Marina stand vor dem Telefon und hielt inne. Die Energie, die sie eben noch durchströmt hatte, schien sie auf dem Weg vom Schlafzimmer hierher verloren zu haben. Sie sah auf die Uhr. Durfte sie Marcel morgens um Zehn anrufen?
„Los jetzt“ sprach sie sich selbst Mut zu. Sie nahm den Hörer, wählte seine Nummer, drückte nicht die Kurzwahltaste und hatte sich im selben Moment durchschaut, dass sie dadurch nur die Sekunden hinauszögern wollte.
„Tut.“ Zweimal nacheinander, dass sie schon hoffte, es wäre besetzt – doch dann lang gezogen und sie stand und hielt den Atem an und fragte sich, wo ihn das Läuten treffen würde.
„Hallo“.
„Hallo“, erwiderte sie mit trockenem Mund.
„Schade, niemand zu Hause, aber…“
Gott sei Dank, der Anrufbeantworter.
Doch in dem Moment, wo sie auflegen wollte, hörte sie ihren Sohn.
„Live“, dachte sie, hatte plötzlich dieses Wort im Kopf. Live – dazu gehört auch miteinander zu leben, dazu gehört auch, dass man anrief.
Hallo, wer ist denn da?“
Sie schaffte es nicht zu antworten.
„Mama?“
Ihr Magen krampfte wieder und schnell legte sie den Hörer auf.

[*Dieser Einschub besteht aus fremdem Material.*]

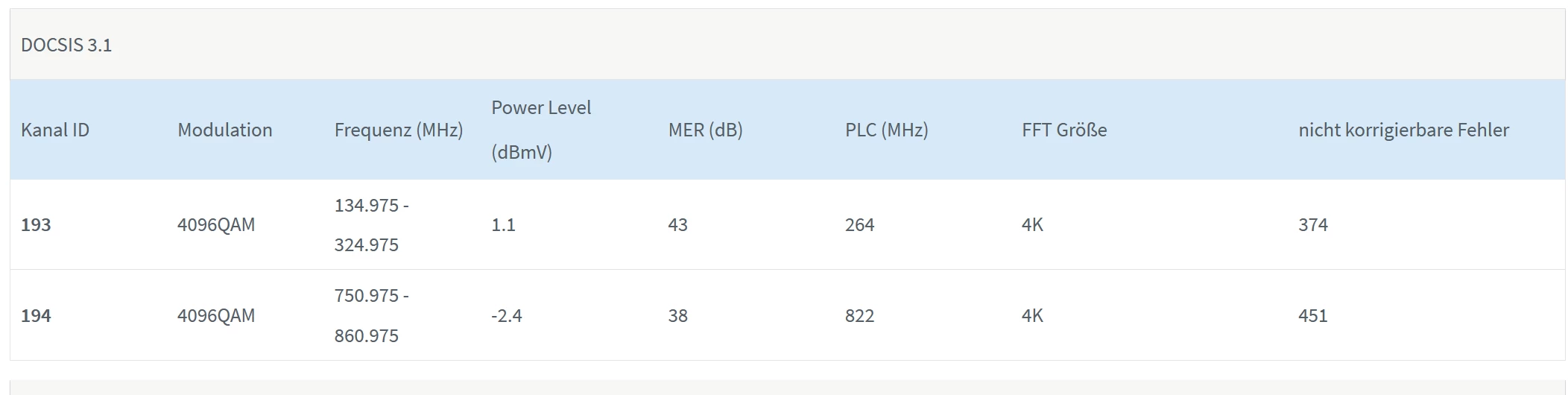Click the DOCSIS 3.1 section header
Screen dimensions: 1568x395
coord(66,45)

Sie würde niemanden anrufen.
 
Hallo Astrid,

für eine so kurze Geschichte halte ich persönlich die Badewannenszene zu lang. Damit wirst du deiner Geschichte nicht gerecht. Ich bin nämlich mit einem "ach - schon wieder so ein armer Singel- Geschichte" rausgefallen. Das war ein Vorurteil, was ich beim Querlesen revidieren musste.

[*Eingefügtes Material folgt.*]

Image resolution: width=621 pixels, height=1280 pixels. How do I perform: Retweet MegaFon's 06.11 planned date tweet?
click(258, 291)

In deiner Geschichte steckt meiner Meinung nach zündendes Potential, was fehlt ist die Verpackung. Du lässt die Geschichte mit dem Sohn am Ende viel zu sehr offen, oder du machst am Anfang zu sehr den Rahmen zu. Wenn sie keinen Kontakt zum Sohn hat, dann verstehe ich nicht, wieso sie auf einen Anruf spekuliert. Oder hat sie regelmäßig KOntakt u traut sich nur nicht... irgendwas muss da anders sein. Ich würde die Sohn-Dramatik mehr in den Vordergrund schieben als die Seifenblasen, wenn auch die Metaphorik sehr schön ist. Dann mach es länger, reiz es aus und bring die Mutter-Sohn-Geschichte.
Mir fehlt die Geschichte.

Was glänzend rüber gekommen ist, ist ihr Neid und ihre Missgunst anderen Paaren und Familien gegenüber ... :)


LG
Scarlett
 

Astrid

Mitglied
Hallo Scarlett

Zuerst einmal vielen Dank für deinen ausführlichen Kommentar. Ich habe lange darüber nachgedacht. Auf jeden Fall hat dich mein Text ja zu einigen Überlegungen angeregt. Ja, die Geschichte endet abrupt, es bleibt offen. Dass sie denkt, vielleicht meldet sich der Sohn ja, obwohl sie genau weiß, dass er es nicht tun wird, ist nicht unrealistisch. Und es geht auch nicht unbedingt um die Mutter-Sohn-Geschichte. Ich habe mir nach deinen Worten auch die Badewannen-Szene angesehen. Ich finde sie nicht zu lang, empfinde sie eher wie eine Brücke, wie ein Zwischenteil, eine Überleitung. Vielleicht ist die Brücke wacklig und der nächste "Akt" ebenso verworren und nicht greifbar, aber es ist ihr Leben - vielleicht steckt wirklich noch mehr Potential drin und vielleicht nehme ich sie irgendwann wieder einmal zur Hand und es wird mehr daraus. Ich danke dir.